The answer was always the same: "Almost eighteen years."

"You had abandoned all hope of being dug out?"

"Long ago."

"You know that you are recalled to life?"

"They tell me so."

"I hope that you care to live?"

"I can't say."

Charles Dickens, A Tale of Two Cities

TheEnd

When you extract this file, you will get a file dickens.

boson% sh dickens.shar

Notice that you can include multiple files in the same shar archive by using the append operator, >>.

mk_shar dickens2 >> dickens.shar

Clearly, you can string together multiple files in this way, creating a very useful archiving method since you can group together related files in a text-only format that clearly remembers the filenames and marks their beginnings and endings. Shell archives can also be read on just about any UNIX system. It would be surprising if you found any UNIX system without the Bourne shell.

Shar files, obviously, do not save any space. Since you have the original files plus some overhead for packing them in the simple structure of extract commands, text, and end-of-file markers, the resultant archive is somewhat larger than the original files. Generally, the extra length is considerably less than the extra space taken by using uuencode.

Shar files are nice because it is obvious what you're getting. You can easily examine them before extracting from them to be sure that this is what you want. You can check out the filenames and look for extraneous commands that you might not want to execute. Keep in mind that "stray" commands included in an archive when you extract from it will also be executed, provided that they are not within the beginning and end markers of a here document.

In any case, you should always examine shar files before extracting them, even if they're from someone you trust (that person may have gotten them from somewhere else). The following simple awk script could be used to quickly scan through a shell archive, looking for commands that are extraneous and possibly sinister. It looks for the beginning and the end of each here document and prints anything not enclosed within these documents. If used against the dickens.shar file presented in this chapter, it would print the string echo Extracting File from Shell Archive.

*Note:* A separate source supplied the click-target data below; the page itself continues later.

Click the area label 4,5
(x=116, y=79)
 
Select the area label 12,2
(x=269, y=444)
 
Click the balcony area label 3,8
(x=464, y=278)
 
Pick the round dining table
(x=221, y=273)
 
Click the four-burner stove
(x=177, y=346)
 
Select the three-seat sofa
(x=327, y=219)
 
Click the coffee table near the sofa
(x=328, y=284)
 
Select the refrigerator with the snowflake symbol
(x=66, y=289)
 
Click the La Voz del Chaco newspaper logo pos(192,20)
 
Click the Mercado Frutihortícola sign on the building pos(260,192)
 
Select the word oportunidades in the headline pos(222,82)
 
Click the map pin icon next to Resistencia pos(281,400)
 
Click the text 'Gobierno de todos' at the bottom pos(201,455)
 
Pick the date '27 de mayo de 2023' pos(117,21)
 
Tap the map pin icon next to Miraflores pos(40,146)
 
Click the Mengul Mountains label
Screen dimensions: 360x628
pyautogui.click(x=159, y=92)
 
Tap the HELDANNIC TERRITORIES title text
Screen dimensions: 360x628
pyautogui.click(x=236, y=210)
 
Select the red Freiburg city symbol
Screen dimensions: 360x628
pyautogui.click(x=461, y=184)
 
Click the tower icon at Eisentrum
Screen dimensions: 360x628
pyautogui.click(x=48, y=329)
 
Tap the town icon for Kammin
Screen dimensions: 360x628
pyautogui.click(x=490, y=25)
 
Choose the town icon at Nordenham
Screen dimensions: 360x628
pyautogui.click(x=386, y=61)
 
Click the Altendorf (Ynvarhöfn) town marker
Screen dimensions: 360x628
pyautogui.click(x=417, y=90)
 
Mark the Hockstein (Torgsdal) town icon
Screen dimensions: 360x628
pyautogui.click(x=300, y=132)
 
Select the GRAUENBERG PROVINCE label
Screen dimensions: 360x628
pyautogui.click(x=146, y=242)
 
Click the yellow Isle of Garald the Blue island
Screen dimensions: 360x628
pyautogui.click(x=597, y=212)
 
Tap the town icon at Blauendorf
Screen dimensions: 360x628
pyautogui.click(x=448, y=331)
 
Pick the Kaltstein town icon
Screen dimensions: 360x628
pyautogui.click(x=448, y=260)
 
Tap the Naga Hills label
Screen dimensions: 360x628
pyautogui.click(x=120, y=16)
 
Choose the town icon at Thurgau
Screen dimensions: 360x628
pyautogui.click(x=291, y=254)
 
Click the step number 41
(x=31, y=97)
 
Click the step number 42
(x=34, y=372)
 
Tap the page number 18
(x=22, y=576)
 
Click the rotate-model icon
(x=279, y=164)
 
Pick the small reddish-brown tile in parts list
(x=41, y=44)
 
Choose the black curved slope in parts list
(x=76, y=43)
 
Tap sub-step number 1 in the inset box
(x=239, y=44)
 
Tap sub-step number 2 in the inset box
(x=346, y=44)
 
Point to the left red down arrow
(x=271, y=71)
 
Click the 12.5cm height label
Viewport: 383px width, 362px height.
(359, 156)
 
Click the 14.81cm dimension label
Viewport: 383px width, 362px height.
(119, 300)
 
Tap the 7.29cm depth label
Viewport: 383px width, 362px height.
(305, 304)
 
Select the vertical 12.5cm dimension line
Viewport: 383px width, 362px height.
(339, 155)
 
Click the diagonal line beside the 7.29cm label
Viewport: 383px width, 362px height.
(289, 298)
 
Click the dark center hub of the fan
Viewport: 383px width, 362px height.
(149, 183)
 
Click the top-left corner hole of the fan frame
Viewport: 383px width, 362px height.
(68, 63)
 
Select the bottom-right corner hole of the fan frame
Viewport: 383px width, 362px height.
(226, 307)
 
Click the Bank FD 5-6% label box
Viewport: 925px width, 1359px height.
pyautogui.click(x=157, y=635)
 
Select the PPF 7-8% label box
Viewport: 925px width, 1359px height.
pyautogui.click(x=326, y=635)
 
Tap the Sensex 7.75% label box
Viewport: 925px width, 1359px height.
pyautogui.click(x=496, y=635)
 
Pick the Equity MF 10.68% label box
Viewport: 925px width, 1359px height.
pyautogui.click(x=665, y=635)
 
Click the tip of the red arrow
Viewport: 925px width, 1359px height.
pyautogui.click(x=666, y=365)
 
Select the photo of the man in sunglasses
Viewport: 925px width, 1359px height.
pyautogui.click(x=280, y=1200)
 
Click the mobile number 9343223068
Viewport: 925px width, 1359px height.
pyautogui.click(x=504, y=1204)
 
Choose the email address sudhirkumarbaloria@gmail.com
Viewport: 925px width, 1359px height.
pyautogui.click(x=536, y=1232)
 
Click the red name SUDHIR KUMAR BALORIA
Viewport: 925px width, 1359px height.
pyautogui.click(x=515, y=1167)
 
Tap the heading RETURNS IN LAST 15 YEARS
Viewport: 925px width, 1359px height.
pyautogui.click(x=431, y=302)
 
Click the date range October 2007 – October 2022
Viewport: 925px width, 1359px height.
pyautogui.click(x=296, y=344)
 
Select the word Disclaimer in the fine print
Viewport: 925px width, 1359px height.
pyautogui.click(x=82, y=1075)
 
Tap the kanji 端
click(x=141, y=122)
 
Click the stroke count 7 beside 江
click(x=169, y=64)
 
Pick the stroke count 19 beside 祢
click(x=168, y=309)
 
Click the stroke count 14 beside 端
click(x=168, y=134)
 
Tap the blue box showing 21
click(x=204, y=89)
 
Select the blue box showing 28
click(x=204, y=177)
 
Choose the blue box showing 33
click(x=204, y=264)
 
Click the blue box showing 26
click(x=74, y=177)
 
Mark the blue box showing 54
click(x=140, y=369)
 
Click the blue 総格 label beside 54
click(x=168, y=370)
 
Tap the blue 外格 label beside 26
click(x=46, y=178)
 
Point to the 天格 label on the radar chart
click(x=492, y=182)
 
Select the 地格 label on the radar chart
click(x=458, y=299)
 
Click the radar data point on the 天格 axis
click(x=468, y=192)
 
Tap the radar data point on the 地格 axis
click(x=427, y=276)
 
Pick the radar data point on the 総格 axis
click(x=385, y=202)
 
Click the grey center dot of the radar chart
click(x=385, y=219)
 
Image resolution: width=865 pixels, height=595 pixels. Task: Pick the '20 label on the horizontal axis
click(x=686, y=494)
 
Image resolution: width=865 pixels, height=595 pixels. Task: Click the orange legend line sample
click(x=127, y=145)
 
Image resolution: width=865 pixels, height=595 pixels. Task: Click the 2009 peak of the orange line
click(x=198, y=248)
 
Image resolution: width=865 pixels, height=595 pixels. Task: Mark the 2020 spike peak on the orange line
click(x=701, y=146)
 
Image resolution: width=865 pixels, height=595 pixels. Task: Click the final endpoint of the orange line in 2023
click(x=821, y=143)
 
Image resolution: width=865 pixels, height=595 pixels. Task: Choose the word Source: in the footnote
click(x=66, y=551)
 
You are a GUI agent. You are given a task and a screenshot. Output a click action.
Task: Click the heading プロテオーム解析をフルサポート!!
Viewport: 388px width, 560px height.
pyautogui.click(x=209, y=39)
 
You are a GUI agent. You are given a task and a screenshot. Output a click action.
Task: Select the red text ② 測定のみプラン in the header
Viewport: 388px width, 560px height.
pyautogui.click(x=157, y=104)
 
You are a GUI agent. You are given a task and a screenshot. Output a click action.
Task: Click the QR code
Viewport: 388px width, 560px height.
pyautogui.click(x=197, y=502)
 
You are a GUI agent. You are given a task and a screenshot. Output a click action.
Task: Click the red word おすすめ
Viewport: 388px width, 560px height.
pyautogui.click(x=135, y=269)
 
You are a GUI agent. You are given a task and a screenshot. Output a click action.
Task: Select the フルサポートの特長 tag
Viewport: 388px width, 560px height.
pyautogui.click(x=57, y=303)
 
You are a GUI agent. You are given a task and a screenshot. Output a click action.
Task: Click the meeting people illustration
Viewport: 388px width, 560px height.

NOTE: Note that this particular awk script expects the filenames of the extracted files to contain only alphabetic and numeric characters. You can expand this expression if necessary.

#

BEGIN {OK = "OFF"}

$0 ~ /^cat > [A-Za-z0-9]+ <</ { OK = "ON";TERMINATOR = $5 }

{

if (OK == "OFF")

     print $0

if ($0 == TERMINATOR) {

     OK = "OFF"

}

}

Summary

The commands that UNIX provides for archiving your files allow you to recover from disastrous mistakes, as well as conveniently share files with strangers who will not need to know anything about your systems (except how to access them) to make use of them.

Almost no one archives files too often. Regular use of the commands described in this chapter will help you manage your systems.